He laughed, the wretched man! with that laugh which is the last utterance of despair. And then he replied,--

"I say that there are circ.u.mstances which upset our reason; unheard-of circ.u.mstances, which could make one doubt of one's self. I say that every thing accuses me, that every thing overwhelms me, that every thing turns against me. I say, that if I were in M. Galpin's place, and if he were in mine, I should act just as he does."

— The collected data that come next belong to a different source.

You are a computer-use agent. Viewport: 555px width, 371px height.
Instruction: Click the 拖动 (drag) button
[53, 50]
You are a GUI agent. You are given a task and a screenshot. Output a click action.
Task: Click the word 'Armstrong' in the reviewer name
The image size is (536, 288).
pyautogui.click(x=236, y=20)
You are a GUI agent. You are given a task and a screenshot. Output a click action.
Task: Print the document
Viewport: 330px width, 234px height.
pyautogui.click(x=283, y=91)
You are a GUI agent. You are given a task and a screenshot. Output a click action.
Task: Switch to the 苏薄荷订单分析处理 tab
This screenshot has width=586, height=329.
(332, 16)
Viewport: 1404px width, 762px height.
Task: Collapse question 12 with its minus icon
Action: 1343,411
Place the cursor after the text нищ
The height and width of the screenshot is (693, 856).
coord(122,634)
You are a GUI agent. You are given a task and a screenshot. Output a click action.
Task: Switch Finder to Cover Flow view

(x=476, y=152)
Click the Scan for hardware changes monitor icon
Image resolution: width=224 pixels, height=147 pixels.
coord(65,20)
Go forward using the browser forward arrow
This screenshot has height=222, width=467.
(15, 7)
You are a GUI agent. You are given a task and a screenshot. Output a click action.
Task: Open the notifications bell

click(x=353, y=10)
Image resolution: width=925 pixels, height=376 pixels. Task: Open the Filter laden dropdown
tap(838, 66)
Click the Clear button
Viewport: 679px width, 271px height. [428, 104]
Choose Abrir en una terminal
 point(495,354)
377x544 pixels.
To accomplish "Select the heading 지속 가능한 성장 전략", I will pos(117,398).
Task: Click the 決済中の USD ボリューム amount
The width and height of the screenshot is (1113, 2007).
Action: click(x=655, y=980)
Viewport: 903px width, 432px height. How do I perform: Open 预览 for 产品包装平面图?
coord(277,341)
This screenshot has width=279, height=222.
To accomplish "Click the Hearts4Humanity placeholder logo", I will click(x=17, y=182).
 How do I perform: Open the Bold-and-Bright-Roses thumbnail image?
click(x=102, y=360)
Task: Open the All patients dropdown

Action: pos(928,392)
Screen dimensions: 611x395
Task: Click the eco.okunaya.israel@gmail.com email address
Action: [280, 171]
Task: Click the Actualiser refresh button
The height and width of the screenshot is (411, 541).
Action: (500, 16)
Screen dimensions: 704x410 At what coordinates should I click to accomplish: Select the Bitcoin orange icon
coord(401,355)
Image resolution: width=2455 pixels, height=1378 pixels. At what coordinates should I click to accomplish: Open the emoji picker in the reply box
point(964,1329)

"That is insanity!" cried Dionysia.

But Jacques de Boiscoran did not hear her. All the bitterness of the last days rose within him: he turned red, and became excited. At last, with gasping vice, he broke forth,--

"Establish my innocence! Ah! that is easily said. But how? No, I am not guilty: but a crime has been committed; and for this crime justice will have a culprit. If it is not I who fired at Count Claudieuse, and set Valpinson on fire, who is it? 'Where were you,' they ask me, 'at the time of the murder?' Where was I? Can I tell it? To clear myself is to accuse others. And if I should be mistaken? Or if, not being mistaken, I should be unable to prove the truthfulness of my accusation? The murderer and the incendiary, of course, took all possible precautions to escape detection, and to let the punishment fall upon me. I was warned beforehand. Ah, if we could always foresee, could know beforehand! How can I defend myself? On the first day I said, 'Such a charge cannot reach me: it is a cloud that a breath will scatter.' Madman that I was!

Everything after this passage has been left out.